Название: About Writing
Автор: Samuel R. Delany
Издательство: Ingram
Жанр: Историческая фантастика
isbn: 9780819574244
isbn:
When the writing of literary theory is bad (and often at the general academic level it is), what usually makes it bad is something Orwell’s essay points to—what Orwell calls “operators” or “verbal false limbs,” which save the writer the trouble of “picking out appropriate verbs and nouns, and at the same time pad the sentence with extra syllables which give it an appearance of symmetry” (130).
Often when graduate students find themselves having to write about a difficult passage from, say, Flaubert or Heidegger, which is developing a point (or, more usually, a portion of a larger point) that the graduate only dimly understands, again and again I have seen one or another of them break the passage up all but arbitrarily and put “On the one hand he writes” in front of the first part and “But on the other hand, he says” before the second—or, indeed, any other possible verbal limbs that effect the same suggestion of symmetrical contrast—establishing the idea that a single passage outlining a development actually expresses contrasting or contradictory ideas.
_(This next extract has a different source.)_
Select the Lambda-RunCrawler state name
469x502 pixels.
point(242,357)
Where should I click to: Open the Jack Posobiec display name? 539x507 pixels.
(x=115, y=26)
The rest of the student’s paper—or section of the paper—will cite other examples of one or the other of these “two contradictory ideas,” sometimes through the medium of a shared word or phrase or sometimes just through hazily similar notions.
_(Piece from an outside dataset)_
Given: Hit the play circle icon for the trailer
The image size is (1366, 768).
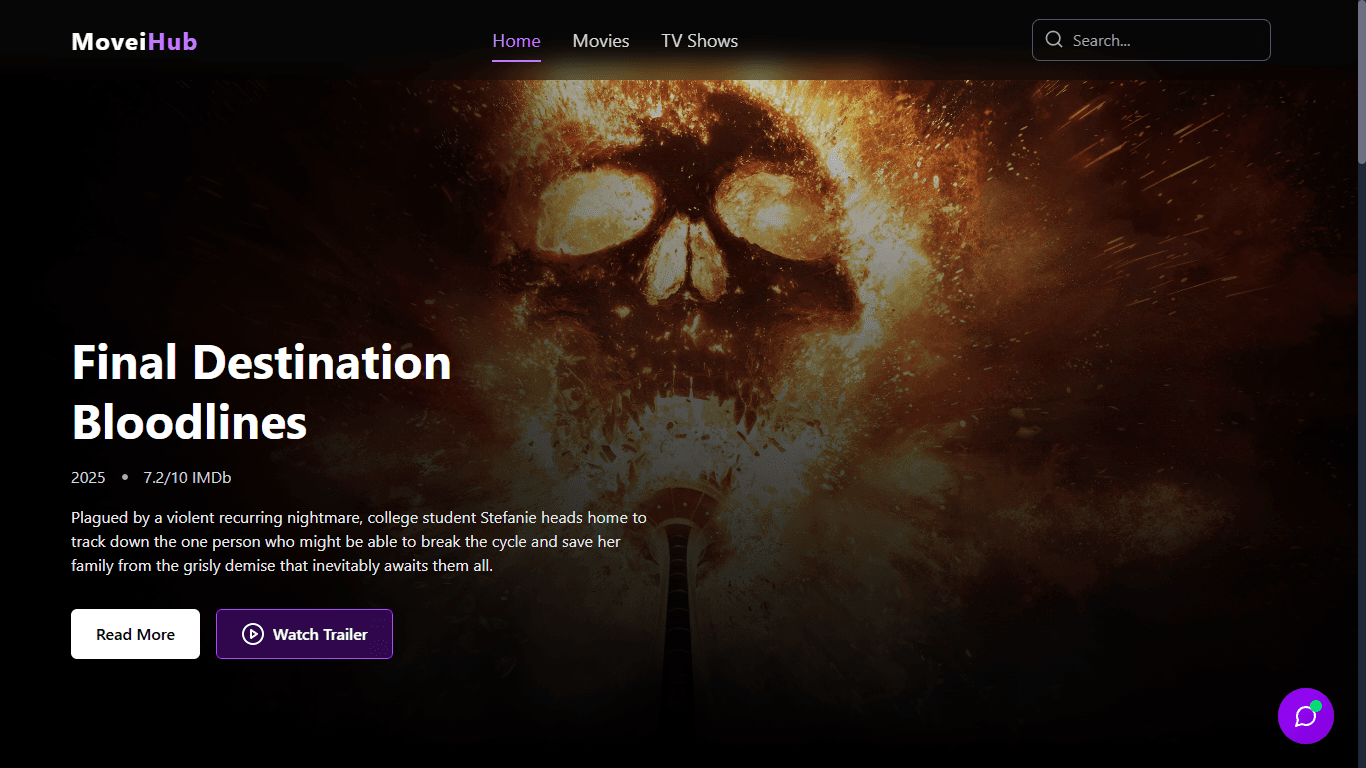Looking at the screenshot, I should coord(253,634).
Only yesterday morning, while marking a Ph.D. preliminary exam, I found one such false contrast—not in the student’s answer but in one of the questions posed by a colleague: “D. H. Lawrence called the novel ‘the bright book of life.’ Contradicting this, however, he also said that the novel was the receptacle of the most subjective responses to the world. Choose three novels written between 1850 and 1950 in which subjectivity is fore-grounded and discuss them in terms of the formal techniques the writer employs to present or invent the modern subject.” The fact is, there is no contradiction between the novel’s function as ‘the bright book of life’ and its presentation of subjective responses to the world—since subjective responses to the world are part of life. It’s far too limited a reading that would assume “the bright book of life” referred only to the object world around us. The relation is one of “as well as,” not one of “contradicting this.” The point is to understand how B follows from A, not how it contrasts with it. But such careless articulation often suggests to someone whose critical lens is not highly focused that the discernment of such “contrasts” represents “close reading,” or that finding contrasts that aren’t there is the way to trace out some “problematic” or “aporia” (Greek for “contradiction”) in the passage, when all it does is sow confusion on top of misunderstanding. One can write clearly about complex notions. Those complexities still require concentration, repeated reading, and careful articulation to get them clear.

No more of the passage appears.